↓

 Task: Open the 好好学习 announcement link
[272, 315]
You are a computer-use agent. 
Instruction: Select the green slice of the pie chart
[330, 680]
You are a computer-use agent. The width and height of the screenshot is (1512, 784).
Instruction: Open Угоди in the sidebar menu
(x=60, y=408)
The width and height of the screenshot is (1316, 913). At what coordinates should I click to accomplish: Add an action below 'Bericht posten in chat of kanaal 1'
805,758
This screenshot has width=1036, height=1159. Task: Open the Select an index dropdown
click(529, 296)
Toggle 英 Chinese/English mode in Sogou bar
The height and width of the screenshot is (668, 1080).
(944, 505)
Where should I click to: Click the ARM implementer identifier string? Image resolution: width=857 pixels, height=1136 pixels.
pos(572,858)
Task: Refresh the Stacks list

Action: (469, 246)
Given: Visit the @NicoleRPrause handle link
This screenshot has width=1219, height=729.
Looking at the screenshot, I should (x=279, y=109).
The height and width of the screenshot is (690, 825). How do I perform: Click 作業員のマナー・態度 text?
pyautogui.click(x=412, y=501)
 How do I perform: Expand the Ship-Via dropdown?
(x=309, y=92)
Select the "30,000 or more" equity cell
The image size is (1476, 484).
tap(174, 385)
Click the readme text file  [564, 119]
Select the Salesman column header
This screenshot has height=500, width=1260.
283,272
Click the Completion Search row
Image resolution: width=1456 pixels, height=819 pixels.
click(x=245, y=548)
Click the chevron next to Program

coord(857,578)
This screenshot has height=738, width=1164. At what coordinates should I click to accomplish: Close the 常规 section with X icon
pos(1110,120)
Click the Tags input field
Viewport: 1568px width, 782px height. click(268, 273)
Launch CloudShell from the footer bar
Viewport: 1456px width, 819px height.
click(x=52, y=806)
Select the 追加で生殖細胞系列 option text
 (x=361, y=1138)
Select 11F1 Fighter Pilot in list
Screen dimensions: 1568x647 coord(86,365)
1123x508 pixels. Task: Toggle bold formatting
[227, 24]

↑

Given problem: Which lines of the records contain the string "Instruction" with matching case? Copy each of those lines in full.

The answer:
Instruction: Select the green slice of the pie chart
Instruction: Open Угоди in the sidebar menu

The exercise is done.